* _Required task_
In the binaries library proposal below, rewrite the paragraph beginning "Specifically there seems to be a huge interest" as a short bulleted list that keeps its main facts.

* _Page extract_
┄┄┄┄┄┄┄┄┄┄┄┄┄┄┄┄┄┄┄┄

EEP: 9
Title: Library for working with binaries
Version: $Revision: 37 $
Last-Modified: $Date: 2008-07-11 15:47:13 +0200 (Fri, 11 Jul 2008) $
Author: Fredrik Svahn [Fredrik(dot)Svahn(at)gmail]
Status: Draft
Type: Standards Track
Content-Type: text/plain
Created: 28-Dec-2007
Erlang-Version: R12B-2
Post-History: 

Abstract

    This EEP suggests the addition of two binary help libraries with built-in
    functions for time critical activities such as searching and splitting
    erlang binaries as well as library functions for common operations on
    binaries. The EEP also suggest the addition of a regular expressions
    library using built in functions.


Rationale

    For the lists data type there is a help library providing functions for
    common operations such as searching and splitting lists.  This EEP suggests
    that a similar set of library functions should be created for binaries.
    Many of the proposed functions are based on answers to questions regarding
    binaries on the erlang-questions mailing list, e.g. "how do I convert a
    number to a binary?". 

    

Motivation

    Since binaries are typically used for time critical activities on larger
    amounts of data it is suggested that some operations on binaries are
    implemented as built-in functions, BIF:s.

    Specifically there seems to be a huge interest in the community for an 
    efficient regexp implementation for searching binaries. Also for maximum
    performance when searching and splitting binaries it is suggested that the
    the regexp search function is complemented by a high performance function
    for simple searches, e.g. locating and splitting binaries on newline
    characters. Tests show that e.g. the Boyer-Moore algorithm may be 
    significantly faster than regular expression algorithms for such purposes.

    When reviewing the EEP it is clear that there is also a strong demand for
    string operations on binaries for better performance. 

    The reference implementation sent separately to the OTP team gives 
    an indication of the expected performance improvements compared to e.g.
    the current regular expression module for searching on lists. Some results
    are available at the end of this EEP.


Suggested Changes

    This EEP suggests the addition of two new modules; one module named
    binary and one called binary_string.

┄┄┄┄┄┄┄┄┄┄┄┄┄┄┄┄┄┄┄┄

* _Source data_

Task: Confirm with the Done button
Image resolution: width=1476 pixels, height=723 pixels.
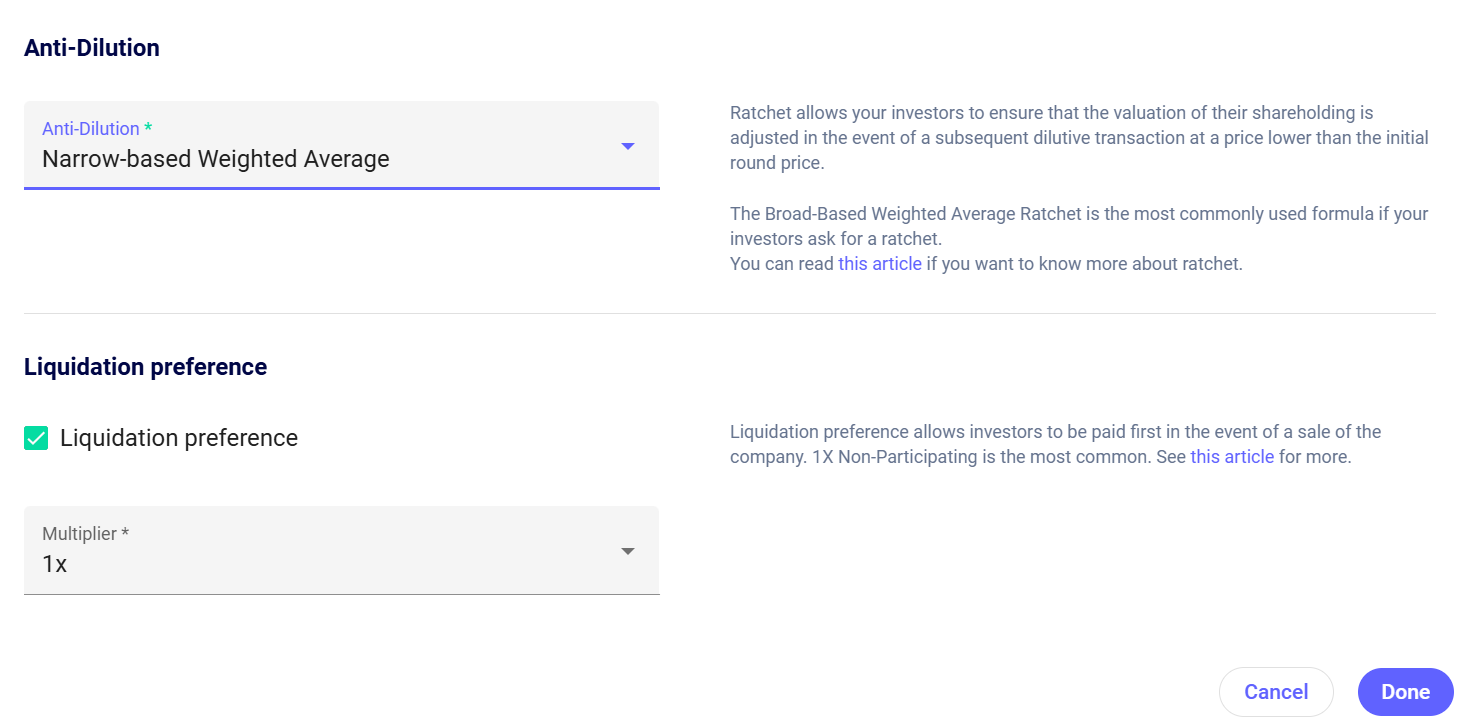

┄┄┄┄┄┄┄┄┄┄┄┄┄┄┄┄┄┄┄┄

* _Result for this task_
- The community shows strong interest in an efficient regexp implementation for searching binaries.
- For maximum performance when searching and splitting binaries, the regexp search function should be paired with a high-performance function for simple searches, such as locating and splitting binaries on newline characters.
- Tests show that the Boyer-Moore algorithm, for example, may be significantly faster than regular expression algorithms for such searches.